Lo stesso discorso può farsi per i farmacisti - ai miei occhi ridicolizzati dall'assurda battaglia contro la commercializzazione dei farmaci nei supermarket - o per i tassisti (che, incredibilmente ed immeritatamente, hanno vinto la loro battaglia su tutto il fronte).
Le conclusioni a cui da tempo - e senza particolare originalità, lo ammetto - sono giunto sono poco confortanti: noi italiani, oggi, siamo gente (un popolo, francamente, non direi) disposta a tutto pur di non cambiare nulla. In tutto ciò scorgo con orrore qualcosa di sordido, di laicamente immorale, di disgustoso, il riecheggiare del ritornello "Franza o Spagna, basta che se magna", l'assoluta indifferenza morale, il disimpegno etico più disgustoso ed il qualunquismo più spericolato. Noi italiani incarniamo l'antimodello del civis: abbiamo solo diritti, nessun dovere; tutto ci è dovuto, in cambio di nulla.
Quale eredità, culturale ed etica, ci accingiamo a trasmettere ai nostri figli?
Io - che di figli non ne ho - sono molto preoccupato. Anzi, allarmato!
Spero di essere ipocondriaco.
Ciao,
Io sono un praticante presso studio legale e confermo quanto detto dal signore di cui sopra ... la sala avvocati del Tribunale Civile di Roma sembra una bisca d'infimo ordine !

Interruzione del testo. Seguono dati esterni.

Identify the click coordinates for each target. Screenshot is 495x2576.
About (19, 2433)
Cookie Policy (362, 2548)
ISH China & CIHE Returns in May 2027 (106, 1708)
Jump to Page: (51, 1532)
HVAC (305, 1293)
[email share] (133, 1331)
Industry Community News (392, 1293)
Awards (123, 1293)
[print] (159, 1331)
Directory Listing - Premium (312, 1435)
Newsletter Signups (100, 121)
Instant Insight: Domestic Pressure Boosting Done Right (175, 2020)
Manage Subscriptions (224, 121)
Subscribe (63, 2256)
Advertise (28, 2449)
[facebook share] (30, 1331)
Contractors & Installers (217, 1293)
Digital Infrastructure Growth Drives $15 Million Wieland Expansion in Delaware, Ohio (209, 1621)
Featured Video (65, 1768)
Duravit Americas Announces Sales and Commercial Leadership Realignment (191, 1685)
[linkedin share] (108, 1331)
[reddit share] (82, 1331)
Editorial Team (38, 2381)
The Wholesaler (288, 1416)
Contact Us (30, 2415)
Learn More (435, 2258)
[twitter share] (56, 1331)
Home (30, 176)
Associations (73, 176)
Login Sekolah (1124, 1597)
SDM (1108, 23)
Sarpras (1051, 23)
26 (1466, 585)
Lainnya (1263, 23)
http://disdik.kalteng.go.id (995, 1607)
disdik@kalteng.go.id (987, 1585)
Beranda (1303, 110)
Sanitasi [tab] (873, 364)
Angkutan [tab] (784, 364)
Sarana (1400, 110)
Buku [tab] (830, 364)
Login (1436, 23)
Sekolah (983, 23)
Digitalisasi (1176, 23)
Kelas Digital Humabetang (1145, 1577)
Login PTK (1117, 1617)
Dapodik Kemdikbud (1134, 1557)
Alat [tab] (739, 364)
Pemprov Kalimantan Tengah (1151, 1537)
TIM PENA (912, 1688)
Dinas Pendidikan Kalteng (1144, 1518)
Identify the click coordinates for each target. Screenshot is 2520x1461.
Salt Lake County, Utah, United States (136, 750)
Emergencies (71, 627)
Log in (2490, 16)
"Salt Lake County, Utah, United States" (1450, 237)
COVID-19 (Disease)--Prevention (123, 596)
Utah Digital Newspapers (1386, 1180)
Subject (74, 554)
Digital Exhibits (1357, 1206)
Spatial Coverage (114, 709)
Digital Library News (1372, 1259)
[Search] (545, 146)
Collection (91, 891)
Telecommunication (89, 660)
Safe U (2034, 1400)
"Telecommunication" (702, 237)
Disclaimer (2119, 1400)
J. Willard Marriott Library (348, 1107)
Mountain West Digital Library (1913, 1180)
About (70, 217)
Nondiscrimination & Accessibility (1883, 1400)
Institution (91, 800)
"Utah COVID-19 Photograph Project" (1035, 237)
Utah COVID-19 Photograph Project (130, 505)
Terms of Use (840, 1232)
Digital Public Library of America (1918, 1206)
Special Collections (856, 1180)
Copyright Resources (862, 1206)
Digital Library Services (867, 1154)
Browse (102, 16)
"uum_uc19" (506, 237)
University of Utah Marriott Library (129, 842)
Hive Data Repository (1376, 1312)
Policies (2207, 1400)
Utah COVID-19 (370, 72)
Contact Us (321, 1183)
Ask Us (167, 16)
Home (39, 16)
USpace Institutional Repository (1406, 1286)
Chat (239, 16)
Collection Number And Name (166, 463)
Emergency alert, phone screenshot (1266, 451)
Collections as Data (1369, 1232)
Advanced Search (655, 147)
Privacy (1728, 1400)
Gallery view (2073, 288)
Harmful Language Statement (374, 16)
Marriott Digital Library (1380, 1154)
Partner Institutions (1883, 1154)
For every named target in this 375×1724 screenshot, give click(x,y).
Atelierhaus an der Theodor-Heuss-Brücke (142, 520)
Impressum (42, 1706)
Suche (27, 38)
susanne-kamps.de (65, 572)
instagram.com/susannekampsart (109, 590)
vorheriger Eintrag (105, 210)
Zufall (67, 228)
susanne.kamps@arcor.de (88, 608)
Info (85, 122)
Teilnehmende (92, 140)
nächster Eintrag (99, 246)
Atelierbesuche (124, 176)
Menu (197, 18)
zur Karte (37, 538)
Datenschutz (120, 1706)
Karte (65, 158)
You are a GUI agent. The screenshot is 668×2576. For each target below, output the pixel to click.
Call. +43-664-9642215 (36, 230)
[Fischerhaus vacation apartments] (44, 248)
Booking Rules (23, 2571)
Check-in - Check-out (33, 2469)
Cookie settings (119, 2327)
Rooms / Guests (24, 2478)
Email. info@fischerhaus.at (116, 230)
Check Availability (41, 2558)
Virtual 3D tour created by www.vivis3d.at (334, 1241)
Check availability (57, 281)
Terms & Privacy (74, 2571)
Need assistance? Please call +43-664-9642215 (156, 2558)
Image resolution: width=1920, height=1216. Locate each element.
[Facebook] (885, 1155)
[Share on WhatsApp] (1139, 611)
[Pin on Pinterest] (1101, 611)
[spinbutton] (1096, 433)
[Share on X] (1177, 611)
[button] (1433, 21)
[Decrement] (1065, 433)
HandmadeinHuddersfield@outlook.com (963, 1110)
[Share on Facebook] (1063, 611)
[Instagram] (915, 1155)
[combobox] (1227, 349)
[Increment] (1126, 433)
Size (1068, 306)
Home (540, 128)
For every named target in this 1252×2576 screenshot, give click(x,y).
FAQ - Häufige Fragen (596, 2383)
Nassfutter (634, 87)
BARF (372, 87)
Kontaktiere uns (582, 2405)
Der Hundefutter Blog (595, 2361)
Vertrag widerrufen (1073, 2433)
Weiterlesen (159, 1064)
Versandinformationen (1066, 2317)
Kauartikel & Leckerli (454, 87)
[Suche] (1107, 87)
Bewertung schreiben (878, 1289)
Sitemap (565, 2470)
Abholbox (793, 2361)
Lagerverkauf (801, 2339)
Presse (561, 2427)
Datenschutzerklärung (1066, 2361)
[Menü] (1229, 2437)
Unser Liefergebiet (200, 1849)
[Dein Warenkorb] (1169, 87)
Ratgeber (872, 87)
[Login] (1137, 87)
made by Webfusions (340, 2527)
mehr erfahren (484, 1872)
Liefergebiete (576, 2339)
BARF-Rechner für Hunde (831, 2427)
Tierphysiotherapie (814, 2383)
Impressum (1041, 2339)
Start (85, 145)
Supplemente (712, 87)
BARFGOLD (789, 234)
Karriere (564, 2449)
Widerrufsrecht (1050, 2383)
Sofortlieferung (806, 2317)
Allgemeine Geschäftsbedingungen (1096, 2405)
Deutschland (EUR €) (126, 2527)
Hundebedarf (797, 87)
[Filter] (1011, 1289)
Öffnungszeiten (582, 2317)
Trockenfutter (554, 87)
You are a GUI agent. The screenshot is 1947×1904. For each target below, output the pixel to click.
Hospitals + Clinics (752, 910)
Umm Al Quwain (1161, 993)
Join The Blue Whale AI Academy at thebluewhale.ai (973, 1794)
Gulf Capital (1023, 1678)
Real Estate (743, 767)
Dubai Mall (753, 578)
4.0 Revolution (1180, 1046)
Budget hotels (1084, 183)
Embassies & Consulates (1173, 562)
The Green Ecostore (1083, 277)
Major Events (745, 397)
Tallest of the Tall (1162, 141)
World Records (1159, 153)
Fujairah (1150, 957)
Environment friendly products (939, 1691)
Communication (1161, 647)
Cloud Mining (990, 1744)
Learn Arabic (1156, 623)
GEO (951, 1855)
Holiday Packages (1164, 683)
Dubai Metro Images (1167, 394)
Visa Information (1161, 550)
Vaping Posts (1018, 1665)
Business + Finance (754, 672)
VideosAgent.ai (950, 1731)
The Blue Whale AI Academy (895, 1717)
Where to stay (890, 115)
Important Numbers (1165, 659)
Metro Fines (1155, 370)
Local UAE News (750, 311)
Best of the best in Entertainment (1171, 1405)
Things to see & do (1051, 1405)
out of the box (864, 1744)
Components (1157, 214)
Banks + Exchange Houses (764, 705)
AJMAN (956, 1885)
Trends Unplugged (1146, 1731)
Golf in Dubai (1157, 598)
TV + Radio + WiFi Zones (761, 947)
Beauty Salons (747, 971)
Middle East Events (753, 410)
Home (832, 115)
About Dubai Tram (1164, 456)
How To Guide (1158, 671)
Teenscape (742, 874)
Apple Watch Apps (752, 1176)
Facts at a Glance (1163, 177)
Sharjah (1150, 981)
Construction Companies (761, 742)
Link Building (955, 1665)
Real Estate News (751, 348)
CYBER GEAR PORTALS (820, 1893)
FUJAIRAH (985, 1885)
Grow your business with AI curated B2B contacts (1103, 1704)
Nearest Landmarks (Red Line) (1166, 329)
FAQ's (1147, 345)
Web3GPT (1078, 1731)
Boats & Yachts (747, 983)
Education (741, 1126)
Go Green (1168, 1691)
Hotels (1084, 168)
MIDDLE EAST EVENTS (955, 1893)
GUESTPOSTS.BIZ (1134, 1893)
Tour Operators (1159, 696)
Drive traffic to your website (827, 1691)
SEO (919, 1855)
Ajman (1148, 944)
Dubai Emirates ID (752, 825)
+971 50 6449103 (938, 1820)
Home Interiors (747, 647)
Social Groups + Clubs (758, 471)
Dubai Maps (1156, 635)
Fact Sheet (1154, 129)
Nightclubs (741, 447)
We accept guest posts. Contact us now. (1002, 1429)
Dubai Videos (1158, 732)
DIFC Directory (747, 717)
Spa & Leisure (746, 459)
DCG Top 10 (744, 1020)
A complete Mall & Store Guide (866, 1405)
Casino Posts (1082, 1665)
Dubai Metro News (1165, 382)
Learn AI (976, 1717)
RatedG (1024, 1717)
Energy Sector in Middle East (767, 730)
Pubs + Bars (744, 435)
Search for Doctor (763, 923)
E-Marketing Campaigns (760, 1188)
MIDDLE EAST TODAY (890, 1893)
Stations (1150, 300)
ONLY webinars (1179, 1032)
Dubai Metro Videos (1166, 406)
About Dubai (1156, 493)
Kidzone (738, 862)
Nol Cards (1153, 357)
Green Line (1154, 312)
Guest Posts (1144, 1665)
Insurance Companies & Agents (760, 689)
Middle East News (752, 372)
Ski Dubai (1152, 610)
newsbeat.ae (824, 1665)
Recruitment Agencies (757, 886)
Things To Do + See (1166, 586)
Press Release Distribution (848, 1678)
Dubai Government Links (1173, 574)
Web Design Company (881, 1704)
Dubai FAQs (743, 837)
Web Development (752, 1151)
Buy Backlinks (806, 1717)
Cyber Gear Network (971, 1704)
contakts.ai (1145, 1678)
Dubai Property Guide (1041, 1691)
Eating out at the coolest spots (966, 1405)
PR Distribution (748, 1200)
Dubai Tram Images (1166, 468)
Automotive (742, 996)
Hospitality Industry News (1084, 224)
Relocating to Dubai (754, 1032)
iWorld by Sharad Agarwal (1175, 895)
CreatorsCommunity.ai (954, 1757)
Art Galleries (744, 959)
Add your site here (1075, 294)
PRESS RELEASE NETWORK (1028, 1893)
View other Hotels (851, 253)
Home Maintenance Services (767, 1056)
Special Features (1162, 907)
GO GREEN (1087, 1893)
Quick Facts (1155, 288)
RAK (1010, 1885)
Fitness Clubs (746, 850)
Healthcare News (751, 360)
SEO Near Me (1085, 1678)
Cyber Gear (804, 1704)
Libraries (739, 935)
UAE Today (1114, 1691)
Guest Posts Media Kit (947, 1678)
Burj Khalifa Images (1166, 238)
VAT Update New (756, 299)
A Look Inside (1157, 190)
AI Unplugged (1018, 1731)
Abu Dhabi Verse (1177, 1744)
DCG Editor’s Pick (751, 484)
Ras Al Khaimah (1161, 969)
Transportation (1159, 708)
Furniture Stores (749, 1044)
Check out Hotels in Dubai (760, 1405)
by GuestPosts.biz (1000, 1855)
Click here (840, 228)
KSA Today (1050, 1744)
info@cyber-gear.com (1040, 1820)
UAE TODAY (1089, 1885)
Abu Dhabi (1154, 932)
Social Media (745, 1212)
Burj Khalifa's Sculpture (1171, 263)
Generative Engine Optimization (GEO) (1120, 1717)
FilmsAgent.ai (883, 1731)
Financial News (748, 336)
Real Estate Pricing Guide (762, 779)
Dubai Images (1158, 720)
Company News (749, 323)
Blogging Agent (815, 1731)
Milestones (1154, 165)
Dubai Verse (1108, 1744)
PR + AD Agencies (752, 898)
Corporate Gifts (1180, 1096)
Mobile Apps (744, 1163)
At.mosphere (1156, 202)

Sorvolo sulle considerazioni sull'attività della pratica, certamente le conoscerete tutte ("manco un panettone a Natale !") ... Un modo come un altro per sfruttare la confusione da post-laurea.
Saluti,
P.
Ma quando in italia impareremo di nuovo un metodo per mandare tutti affarinculo.
@Gianluca:
come non essere d'accordo con te?
Perchè hai "nascosto" queste tue riflessioni in un commento e non le hai postate direttamente anche sul tuo interessante blog?
Ciao
@ herr doktor
perché qui, probabilmente, sarò più letto che non sul mio blog da 15 lettori! :-)
Ti ringrazio, comunque, per aver linkato il mio modesto scrittoio. Provvederò a ricambiare la gentilezza, avendo trovato il tuo blog molto interessante.